Since the 1830s, Shelley’s nameless creature, who has been popularised by his fictional creator’s name, Frankenstein, is often used as a trope to denounce transgender people as monstrous and man-made products. Winterson uses this derogatory corruption of the word to own the transgender imagination with her novel Frankissstein. Not only does the novel intersect science and gender fluidity, but it also questions what it means to have a body and be human. The novel begins with the story of Shelley composing Frankenstein and seamlessly leaps into the present-day story of Ry Shelley, a transgender doctor who describes himself as ‘hybrid’. Winterson engages with hybridity as a leitmotif, not only with respect to gender but also when she merges 19th-century Romanticism with the 21st-century Modernist world of post-Brexit Wales. Ry meets and develops a philosophical and romantic interest in Victor Stein, a celebrated professor working on a ‘post-human’ world with self-designing evolution of life on Earth. As a medical doctor, Ry provides Victor body parts for his robotic prostheses, and as a partner, he presents him a world beyond the binary one that Victor thinks is possible only with AI. Victor sees the possibility of transhumanism through Ry: “You aligned your physical reality with your mental impression of yourself,” he tells Ry. “Wouldn’t it be a good thing if we could all do that?” Victor’s business partner just wants to create female sexbots to satisfy male needs, but Victor’s vision is to build a future unconstrained by any physical form, in which human and automated consciousness transcend gendered bodies.
In Winterson’s novel, the 19th-century characters of Mary Shelley’s world seek answers to questions of reinventing the body, whereas the 21st-century characters are engrossed with the reinvention of consciousness. The parallels between Mary Shelley and Ry Shelley are not limited to their names and themes. Winterson often puts both of them into direct conversation with each other so they exist simultaneously. Like Shelley’s doctor, Ry also feels detached with the AI’s development.
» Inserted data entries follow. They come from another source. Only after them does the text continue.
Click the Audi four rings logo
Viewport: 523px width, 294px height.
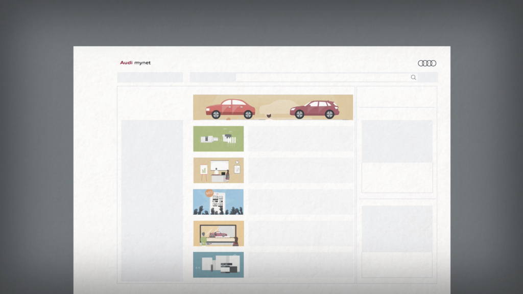point(427,63)
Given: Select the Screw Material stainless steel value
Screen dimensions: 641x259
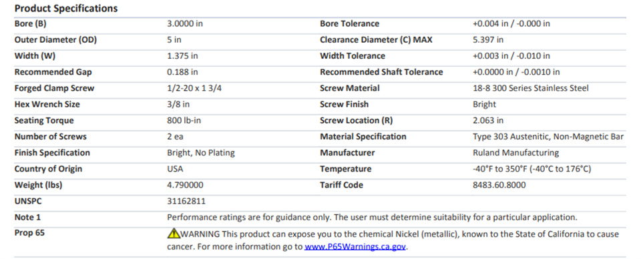Looking at the screenshot, I should click(x=531, y=88).
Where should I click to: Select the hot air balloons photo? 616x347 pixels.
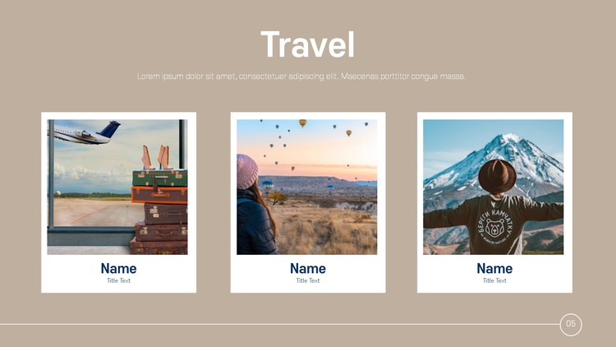[307, 187]
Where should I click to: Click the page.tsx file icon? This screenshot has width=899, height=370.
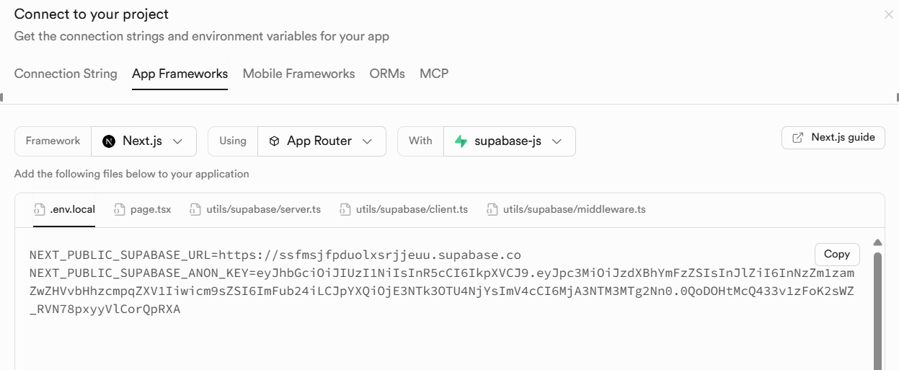point(120,210)
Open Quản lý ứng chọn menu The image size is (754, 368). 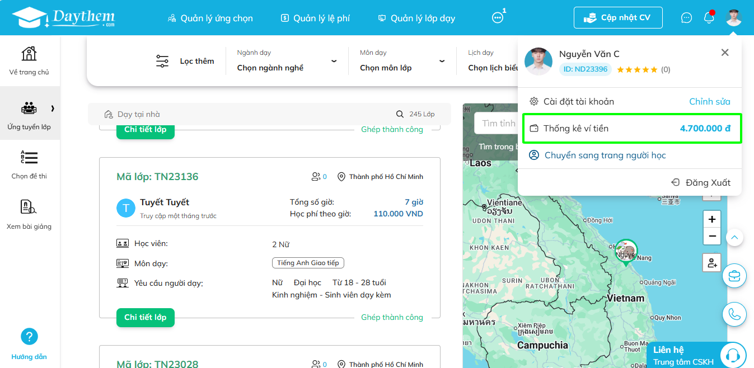click(x=210, y=18)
Winterson’s novel then is an affirmation of the fact that we have technology to redesign ourselves, but for its management, we require a technology that understands us.
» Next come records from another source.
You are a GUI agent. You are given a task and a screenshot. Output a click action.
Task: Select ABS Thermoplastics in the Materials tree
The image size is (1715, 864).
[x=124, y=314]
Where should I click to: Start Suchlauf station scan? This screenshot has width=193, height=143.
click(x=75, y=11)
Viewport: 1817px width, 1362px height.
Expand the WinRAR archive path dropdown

With the advent of artificial intelligence, we are faced with difficult philosophical questions: What is self? What is reality? How do we use language to communicate with another form consciousness? The answers may not be immediately obvious with respect to AI, but a fictional story from the 19th-century offers a starting point. Frankenstein and his monster are known under the same name. His monster was his other half. He tries to deny his own monstrosity by blaming his creation as wretched. When Frankenstein kills himself, the monster dies—his other self is left with no purpose in life without his creator, as they are essentially two parts of one being. The monster is Frankenstein and Frankenstein is the monster. The same was the case with Shelley, with Ry, and indeed, with each one of us. The human condition is imperfect. It has monstrous elements that are undeniable. And our monstrosity is to be human.